線の引き方を、自分の口で説明する、か。……昔から不思議やったんはな、こういう時に必ず出てくる「連帯責任」いう言葉ですよ。一人しくじったら、全員で大会を辞退する。あれ、いったい誰のためにやっとるんやろな。ようよう見たらな、罰を受けた側やのうて、罰を出した側が、いちばん楽になっとるんです。「うちはこれだけ厳しゅうやりました」いう紙が、一枚できるからね。……俺はあの紙が、どうも好かんのですよ。人が実際にやったことより、紙のほうが偉うなってしまう。まぁ、飲んだ子らはな、今ごろ生きた心地せんやろ。しくじった晩に、布団の中で天井をじーっと見とる、あの時間な。あれはあれで、たぶん、どんな説教よりよう効くんですよ。

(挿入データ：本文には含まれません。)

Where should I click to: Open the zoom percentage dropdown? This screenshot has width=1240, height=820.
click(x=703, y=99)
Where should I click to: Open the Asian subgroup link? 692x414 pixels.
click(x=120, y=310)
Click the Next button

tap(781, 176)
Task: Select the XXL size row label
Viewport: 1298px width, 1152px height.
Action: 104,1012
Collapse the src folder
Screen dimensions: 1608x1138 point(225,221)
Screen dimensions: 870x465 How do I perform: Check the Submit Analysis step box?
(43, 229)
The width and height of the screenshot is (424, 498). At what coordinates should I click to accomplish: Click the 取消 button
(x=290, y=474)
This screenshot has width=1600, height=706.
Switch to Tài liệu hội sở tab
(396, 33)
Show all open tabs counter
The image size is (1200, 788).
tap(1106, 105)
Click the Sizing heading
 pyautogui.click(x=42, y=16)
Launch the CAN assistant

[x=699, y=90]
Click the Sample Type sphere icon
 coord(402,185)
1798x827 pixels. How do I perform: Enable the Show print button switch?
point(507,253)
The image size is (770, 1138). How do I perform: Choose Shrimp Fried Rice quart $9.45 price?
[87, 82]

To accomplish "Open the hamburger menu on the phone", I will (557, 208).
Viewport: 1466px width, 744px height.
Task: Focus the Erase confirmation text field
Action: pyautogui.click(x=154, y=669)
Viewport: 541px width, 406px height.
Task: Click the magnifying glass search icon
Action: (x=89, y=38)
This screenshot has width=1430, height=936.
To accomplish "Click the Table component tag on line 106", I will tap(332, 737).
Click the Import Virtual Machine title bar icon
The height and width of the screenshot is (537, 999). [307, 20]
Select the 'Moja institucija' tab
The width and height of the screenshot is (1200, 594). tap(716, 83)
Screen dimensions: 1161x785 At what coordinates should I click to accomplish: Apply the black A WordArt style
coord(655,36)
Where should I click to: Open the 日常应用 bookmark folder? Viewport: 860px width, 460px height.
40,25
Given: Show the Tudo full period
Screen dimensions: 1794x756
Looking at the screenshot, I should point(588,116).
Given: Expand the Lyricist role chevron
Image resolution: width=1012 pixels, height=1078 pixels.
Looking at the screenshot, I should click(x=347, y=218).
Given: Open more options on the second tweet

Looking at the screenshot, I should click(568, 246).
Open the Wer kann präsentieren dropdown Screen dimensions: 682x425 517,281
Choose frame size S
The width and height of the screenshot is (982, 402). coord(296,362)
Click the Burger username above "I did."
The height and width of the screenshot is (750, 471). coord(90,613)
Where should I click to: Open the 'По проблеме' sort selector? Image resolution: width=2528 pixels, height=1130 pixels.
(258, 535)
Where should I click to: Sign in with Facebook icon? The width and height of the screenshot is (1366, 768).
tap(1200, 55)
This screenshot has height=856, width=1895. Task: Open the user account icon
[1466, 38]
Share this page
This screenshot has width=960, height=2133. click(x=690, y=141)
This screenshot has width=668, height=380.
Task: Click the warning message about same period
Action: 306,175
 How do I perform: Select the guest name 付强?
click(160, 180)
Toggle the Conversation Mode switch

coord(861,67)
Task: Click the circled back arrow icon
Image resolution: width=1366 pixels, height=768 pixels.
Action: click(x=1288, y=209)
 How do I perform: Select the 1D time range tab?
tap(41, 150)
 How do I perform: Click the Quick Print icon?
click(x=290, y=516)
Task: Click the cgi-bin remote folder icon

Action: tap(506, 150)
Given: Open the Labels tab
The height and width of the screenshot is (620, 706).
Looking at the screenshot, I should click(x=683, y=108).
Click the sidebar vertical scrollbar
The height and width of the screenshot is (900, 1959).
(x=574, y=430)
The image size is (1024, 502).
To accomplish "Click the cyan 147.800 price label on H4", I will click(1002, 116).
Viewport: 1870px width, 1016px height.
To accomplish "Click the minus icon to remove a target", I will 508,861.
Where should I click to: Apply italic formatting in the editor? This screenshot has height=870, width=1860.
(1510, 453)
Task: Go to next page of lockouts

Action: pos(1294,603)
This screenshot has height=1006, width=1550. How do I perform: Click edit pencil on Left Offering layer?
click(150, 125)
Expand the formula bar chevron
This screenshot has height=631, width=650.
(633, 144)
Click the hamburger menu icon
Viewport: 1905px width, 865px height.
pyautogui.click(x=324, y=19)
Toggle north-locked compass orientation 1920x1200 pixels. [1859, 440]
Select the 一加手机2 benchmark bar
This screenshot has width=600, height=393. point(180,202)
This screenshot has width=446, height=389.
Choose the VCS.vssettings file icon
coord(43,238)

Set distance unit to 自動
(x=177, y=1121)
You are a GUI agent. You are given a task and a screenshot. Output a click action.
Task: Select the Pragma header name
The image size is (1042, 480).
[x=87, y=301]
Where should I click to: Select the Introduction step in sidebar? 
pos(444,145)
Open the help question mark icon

上岡龍太郎 効きます。効きますけどね、らもさん、そこで大人が黙ってたらあかんのです。ええですか、今度の学校の判断は、僕は筋が通ってると見てます。やった者は出さん、やってへん者は出す。当たり前のことを、当たり前に決めただけです。ところが世間はね、こういう時に必ず「全員辞退せえ」と言い出す。あれは正義やない、見物なんですよ。全員が泣いて頭を下げる画が見たいだけです。日本のテレビにヒューマニズムはない、あるのはヘンなセンチメンタリズムやと、僕は言い続けてきました。人の悲惨さを、みんなで少しずつ味わって楽しみたいんです。六度も日本一になった看板を引きずり下ろす時の、世間の顔つきをご覧なさい。楽しそうでっせ。罰は、学校が決めたらええ。世間が代わりに罰をこしらえ始めたら、それはもう教育やない。見世物です。決まってるんですよ。
見世物、な。……まぁ、俺はその見世物の、いちばん安い席に座って、ちびちびやっとる口やけどな。ただ、あの子らに一つだけ言うことがあるとしたら、「酒はあかん」やのうて、「あんたら、まだ十七やろ。そない急がんでええ」いうことくらいですよ。酒はな、逃げも隠れもせえへん。二十歳になったら、ちゃんとそこにおる。……俺は急ぎすぎて、四十年ぶんを前借りでまとめて飲んでしもた口やから、あんまり参考にはならんけどな。知らんけどな。
隠れて飲んだ酒の味は、たぶん誰も忘れない。忘れないから、大人は少しだけ声が大きくなる。